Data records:
══════
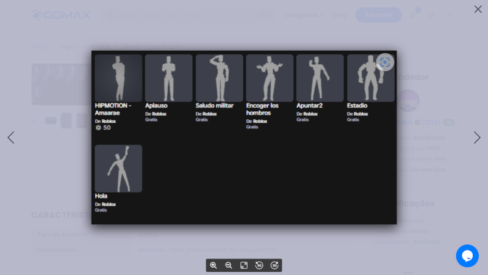Click the Saludo militar emote figure
This screenshot has width=488, height=275.
pos(219,78)
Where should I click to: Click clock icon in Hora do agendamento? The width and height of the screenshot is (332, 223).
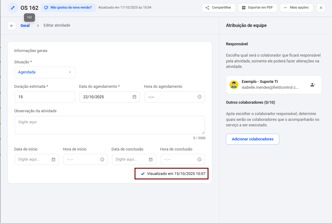[x=199, y=97]
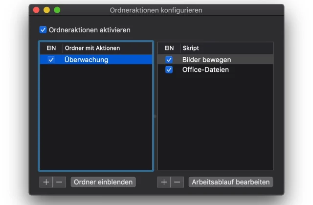Screen dimensions: 313x205
Task: Toggle the Office-Dateien script checkbox
Action: pyautogui.click(x=169, y=70)

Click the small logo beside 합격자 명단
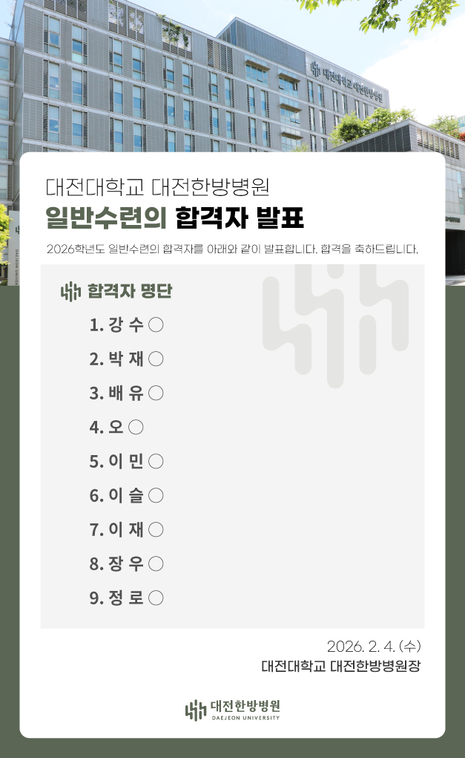click(70, 291)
══════
Exercise: Please return, without any change, the lines from the line containing "Where should I" through the last line of the entries, dropping the pictures.

Your response:
Where should I click to: Click clock icon in Hora do agendamento? The width and height of the screenshot is (332, 223).
[x=199, y=97]
Screen dimensions: 313x205
Task: Toggle the Office-Dateien script checkbox
Action: pyautogui.click(x=169, y=70)

Click the small logo beside 합격자 명단
click(70, 291)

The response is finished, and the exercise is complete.